- _EXERCISE_
What you return must be every line below that includes the word "agent".

[Stored entries]
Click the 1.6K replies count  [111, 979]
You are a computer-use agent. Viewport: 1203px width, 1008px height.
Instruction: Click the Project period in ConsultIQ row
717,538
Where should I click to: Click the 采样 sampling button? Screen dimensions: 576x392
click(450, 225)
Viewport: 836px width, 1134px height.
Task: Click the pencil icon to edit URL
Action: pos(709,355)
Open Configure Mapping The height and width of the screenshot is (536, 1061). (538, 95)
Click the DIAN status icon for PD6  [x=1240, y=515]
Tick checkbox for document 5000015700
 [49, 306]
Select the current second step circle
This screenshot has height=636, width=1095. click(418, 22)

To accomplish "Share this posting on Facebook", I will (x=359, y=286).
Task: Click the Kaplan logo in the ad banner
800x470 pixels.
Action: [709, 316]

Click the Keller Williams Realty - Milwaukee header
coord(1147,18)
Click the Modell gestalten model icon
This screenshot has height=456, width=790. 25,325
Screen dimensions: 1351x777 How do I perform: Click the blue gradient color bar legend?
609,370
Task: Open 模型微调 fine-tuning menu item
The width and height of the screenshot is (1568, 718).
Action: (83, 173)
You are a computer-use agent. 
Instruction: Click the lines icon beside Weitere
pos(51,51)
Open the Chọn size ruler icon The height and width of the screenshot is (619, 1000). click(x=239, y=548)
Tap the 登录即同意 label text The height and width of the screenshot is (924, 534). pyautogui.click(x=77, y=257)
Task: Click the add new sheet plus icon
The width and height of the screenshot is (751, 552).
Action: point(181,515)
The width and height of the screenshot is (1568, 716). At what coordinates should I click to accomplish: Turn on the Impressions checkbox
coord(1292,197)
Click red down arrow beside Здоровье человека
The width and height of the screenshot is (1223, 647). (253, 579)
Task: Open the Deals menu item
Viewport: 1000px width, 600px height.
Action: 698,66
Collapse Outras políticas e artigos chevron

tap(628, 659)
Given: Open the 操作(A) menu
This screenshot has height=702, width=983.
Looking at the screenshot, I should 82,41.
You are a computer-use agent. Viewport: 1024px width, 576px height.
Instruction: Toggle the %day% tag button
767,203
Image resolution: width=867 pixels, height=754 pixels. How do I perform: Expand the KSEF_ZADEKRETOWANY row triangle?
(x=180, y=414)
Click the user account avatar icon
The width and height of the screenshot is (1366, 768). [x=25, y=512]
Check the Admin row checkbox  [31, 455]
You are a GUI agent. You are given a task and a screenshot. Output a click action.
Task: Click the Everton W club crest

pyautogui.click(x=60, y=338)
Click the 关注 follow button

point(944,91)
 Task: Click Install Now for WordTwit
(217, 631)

- _EXERCISE ANSWER_
You are a computer-use agent. Viewport: 1203px width, 1008px height.
You are a computer-use agent. 
You are a computer-use agent. Viewport: 1024px width, 576px height.
You are a GUI agent. You are given a task and a screenshot. Output a click action.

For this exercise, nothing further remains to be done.